“What sins?” she says.
Now did you ever hear anything like that? What sins! After a while she began at him once more.
“Ted, if anything happens to you I’ll never marry again.”
“Do what you like,” says he.
“I’ll not do that,” she says, and she put her arms round him, “for you’d not rest quiet in your grave, would you, Ted?”
“Leave me alone,” he says, for he was a very crusty sick man, very crusty, poor Ted, but could you wonder? “You leave me alone and I’ll rest sure enough.”
“You can be certain,” she cries, “that I’d never, never do that, I’d never look at another man after you, Ted, never; I promise it solemnly.”
“Don’t bother me, don’t bother at all.” And poor Ted give a grunt and turned over on his side to get away from her.
At that moment some gruel boiled over on the hob—gruel and brandy was all he could take.

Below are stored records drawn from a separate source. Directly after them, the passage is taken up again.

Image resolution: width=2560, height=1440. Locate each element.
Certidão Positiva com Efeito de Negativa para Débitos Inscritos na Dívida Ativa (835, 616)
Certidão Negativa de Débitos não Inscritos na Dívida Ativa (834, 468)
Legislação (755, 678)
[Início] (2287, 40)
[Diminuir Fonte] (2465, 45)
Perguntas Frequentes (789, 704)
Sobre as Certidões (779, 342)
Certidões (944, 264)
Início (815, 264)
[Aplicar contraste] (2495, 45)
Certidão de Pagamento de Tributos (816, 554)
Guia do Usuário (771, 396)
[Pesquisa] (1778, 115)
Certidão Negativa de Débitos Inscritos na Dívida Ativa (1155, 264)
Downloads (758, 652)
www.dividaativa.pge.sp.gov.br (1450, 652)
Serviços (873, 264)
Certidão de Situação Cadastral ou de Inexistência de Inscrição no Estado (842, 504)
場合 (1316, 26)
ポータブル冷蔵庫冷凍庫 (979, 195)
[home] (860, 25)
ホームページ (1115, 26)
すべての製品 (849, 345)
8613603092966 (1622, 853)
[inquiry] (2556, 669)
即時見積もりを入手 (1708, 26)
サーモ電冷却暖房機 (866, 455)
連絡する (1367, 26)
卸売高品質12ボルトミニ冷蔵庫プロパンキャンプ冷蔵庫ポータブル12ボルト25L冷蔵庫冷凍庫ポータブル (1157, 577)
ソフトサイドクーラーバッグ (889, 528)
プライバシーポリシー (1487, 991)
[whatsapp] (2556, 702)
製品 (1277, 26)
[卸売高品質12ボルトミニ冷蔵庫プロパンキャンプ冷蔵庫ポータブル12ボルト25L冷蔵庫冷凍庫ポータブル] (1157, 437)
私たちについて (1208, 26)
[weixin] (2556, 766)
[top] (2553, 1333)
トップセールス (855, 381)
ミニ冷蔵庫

She turned to look after it, and just then old Ted gave a breath and was gone, dead. She turned like a flash, with the steaming pot in her hand, bewildered for a moment. She saw he had gone. Then she put the pot back gently on the fender, walked over to the window and pulled down the blind. Never dropped a tear, not one tear.
Well, that was the end of Ted. We buried him, one or two of us. There was an insurance on his life for fifty pounds, but Ted had long before mortgaged the policy and so there was next to nothing for her. But what else could the man do? (Molly always swore the bank defrauded her!) She put a death notice in the paper, how he was dead, and the date, and what he died of: “after a long illness, nobly and patiently borne.” Of course, that was sarcasm, she never meant one word of it, for he was a terror to nurse, the worst that ever was; a strong man on his back is like a wasp in a bottle. But every year, when the day comes round—and it’s ten years now since he died—she puts a memorial notice in the same paper about her loving faithful husband and the long illness nobly and patiently borne!